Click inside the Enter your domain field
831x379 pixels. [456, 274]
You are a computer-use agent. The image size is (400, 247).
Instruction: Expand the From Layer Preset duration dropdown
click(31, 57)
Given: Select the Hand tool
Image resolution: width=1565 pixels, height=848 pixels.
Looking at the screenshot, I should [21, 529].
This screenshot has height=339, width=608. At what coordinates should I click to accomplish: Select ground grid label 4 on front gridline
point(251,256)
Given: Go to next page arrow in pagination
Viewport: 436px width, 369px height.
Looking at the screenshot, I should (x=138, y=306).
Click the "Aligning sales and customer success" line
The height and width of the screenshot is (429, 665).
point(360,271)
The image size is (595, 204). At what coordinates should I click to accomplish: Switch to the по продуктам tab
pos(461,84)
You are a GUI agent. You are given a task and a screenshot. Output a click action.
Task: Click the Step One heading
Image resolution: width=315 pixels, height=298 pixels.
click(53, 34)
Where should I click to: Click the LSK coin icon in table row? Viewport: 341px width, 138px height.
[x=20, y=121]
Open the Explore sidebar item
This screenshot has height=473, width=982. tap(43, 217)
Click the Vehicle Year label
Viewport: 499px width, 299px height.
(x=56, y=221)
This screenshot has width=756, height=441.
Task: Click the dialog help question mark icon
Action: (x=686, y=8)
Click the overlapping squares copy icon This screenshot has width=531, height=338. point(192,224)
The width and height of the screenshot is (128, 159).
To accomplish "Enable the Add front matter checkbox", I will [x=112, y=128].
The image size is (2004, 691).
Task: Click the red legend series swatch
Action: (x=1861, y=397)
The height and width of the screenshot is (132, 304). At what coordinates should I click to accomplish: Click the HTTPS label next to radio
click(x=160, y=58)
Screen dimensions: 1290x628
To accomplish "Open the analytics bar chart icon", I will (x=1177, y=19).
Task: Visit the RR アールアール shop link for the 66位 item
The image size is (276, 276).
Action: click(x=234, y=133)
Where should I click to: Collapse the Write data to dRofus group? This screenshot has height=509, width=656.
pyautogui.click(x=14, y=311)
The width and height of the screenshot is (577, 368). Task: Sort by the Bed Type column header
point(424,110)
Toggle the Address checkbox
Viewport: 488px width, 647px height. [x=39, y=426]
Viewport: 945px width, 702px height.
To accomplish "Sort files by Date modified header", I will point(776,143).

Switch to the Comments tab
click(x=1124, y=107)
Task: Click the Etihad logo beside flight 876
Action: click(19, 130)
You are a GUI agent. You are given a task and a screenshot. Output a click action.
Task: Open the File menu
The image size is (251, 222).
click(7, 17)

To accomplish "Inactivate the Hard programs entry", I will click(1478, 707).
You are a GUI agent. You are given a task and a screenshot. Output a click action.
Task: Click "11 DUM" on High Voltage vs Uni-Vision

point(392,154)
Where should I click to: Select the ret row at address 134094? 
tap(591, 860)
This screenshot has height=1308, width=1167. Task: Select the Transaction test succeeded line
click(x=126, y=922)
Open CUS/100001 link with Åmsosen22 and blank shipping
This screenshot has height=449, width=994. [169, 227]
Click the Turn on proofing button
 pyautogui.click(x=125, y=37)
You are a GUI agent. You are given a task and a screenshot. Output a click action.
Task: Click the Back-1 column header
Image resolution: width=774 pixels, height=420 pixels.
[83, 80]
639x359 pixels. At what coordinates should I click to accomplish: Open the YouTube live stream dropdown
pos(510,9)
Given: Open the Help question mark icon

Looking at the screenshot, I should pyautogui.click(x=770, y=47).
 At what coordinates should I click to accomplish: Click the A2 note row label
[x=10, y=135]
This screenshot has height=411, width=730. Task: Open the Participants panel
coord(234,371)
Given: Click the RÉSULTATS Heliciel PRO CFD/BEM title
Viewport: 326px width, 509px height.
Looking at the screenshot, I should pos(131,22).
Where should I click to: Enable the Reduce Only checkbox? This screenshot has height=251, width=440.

### Task instructions
Everything in the records should be written out again exactly.

### Solution
Click inside the Enter your domain field
831x379 pixels. [456, 274]
You are a computer-use agent. The image size is (400, 247).
Instruction: Expand the From Layer Preset duration dropdown
click(31, 57)
Given: Select the Hand tool
Image resolution: width=1565 pixels, height=848 pixels.
Looking at the screenshot, I should [21, 529].
This screenshot has height=339, width=608. At what coordinates should I click to accomplish: Select ground grid label 4 on front gridline
point(251,256)
Given: Go to next page arrow in pagination
Viewport: 436px width, 369px height.
Looking at the screenshot, I should (x=138, y=306).
Click the "Aligning sales and customer success" line
The height and width of the screenshot is (429, 665).
point(360,271)
The image size is (595, 204). At what coordinates should I click to accomplish: Switch to the по продуктам tab
pos(461,84)
You are a GUI agent. You are given a task and a screenshot. Output a click action.
Task: Click the Step One heading
Image resolution: width=315 pixels, height=298 pixels.
click(53, 34)
Where should I click to: Click the LSK coin icon in table row? Viewport: 341px width, 138px height.
[x=20, y=121]
Open the Explore sidebar item
This screenshot has height=473, width=982. tap(43, 217)
Click the Vehicle Year label
Viewport: 499px width, 299px height.
(x=56, y=221)
This screenshot has width=756, height=441.
Task: Click the dialog help question mark icon
Action: (x=686, y=8)
Click the overlapping squares copy icon This screenshot has width=531, height=338. point(192,224)
The width and height of the screenshot is (128, 159).
To accomplish "Enable the Add front matter checkbox", I will [x=112, y=128].
The image size is (2004, 691).
Task: Click the red legend series swatch
Action: (x=1861, y=397)
The height and width of the screenshot is (132, 304). At what coordinates should I click to accomplish: Click the HTTPS label next to radio
click(x=160, y=58)
Screen dimensions: 1290x628
To accomplish "Open the analytics bar chart icon", I will (x=1177, y=19).
Task: Visit the RR アールアール shop link for the 66位 item
The image size is (276, 276).
Action: click(x=234, y=133)
Where should I click to: Collapse the Write data to dRofus group? This screenshot has height=509, width=656.
pyautogui.click(x=14, y=311)
The width and height of the screenshot is (577, 368). Task: Sort by the Bed Type column header
point(424,110)
Toggle the Address checkbox
Viewport: 488px width, 647px height. [x=39, y=426]
Viewport: 945px width, 702px height.
To accomplish "Sort files by Date modified header", I will point(776,143).

Switch to the Comments tab
click(x=1124, y=107)
Task: Click the Etihad logo beside flight 876
Action: click(19, 130)
You are a GUI agent. You are given a task and a screenshot. Output a click action.
Task: Open the File menu
The image size is (251, 222).
click(7, 17)

To accomplish "Inactivate the Hard programs entry", I will click(1478, 707).
You are a GUI agent. You are given a task and a screenshot. Output a click action.
Task: Click "11 DUM" on High Voltage vs Uni-Vision

point(392,154)
Where should I click to: Select the ret row at address 134094? 
tap(591, 860)
This screenshot has height=1308, width=1167. Task: Select the Transaction test succeeded line
click(x=126, y=922)
Open CUS/100001 link with Åmsosen22 and blank shipping
This screenshot has height=449, width=994. [169, 227]
Click the Turn on proofing button
 pyautogui.click(x=125, y=37)
You are a GUI agent. You are given a task and a screenshot. Output a click action.
Task: Click the Back-1 column header
Image resolution: width=774 pixels, height=420 pixels.
[83, 80]
639x359 pixels. At what coordinates should I click to accomplish: Open the YouTube live stream dropdown
pos(510,9)
Given: Open the Help question mark icon

Looking at the screenshot, I should pyautogui.click(x=770, y=47).
 At what coordinates should I click to accomplish: Click the A2 note row label
[x=10, y=135]
This screenshot has height=411, width=730. Task: Open the Participants panel
coord(234,371)
Given: Click the RÉSULTATS Heliciel PRO CFD/BEM title
Viewport: 326px width, 509px height.
Looking at the screenshot, I should pos(131,22).
Where should I click to: Enable the Reduce Only checkbox? This screenshot has height=251, width=440.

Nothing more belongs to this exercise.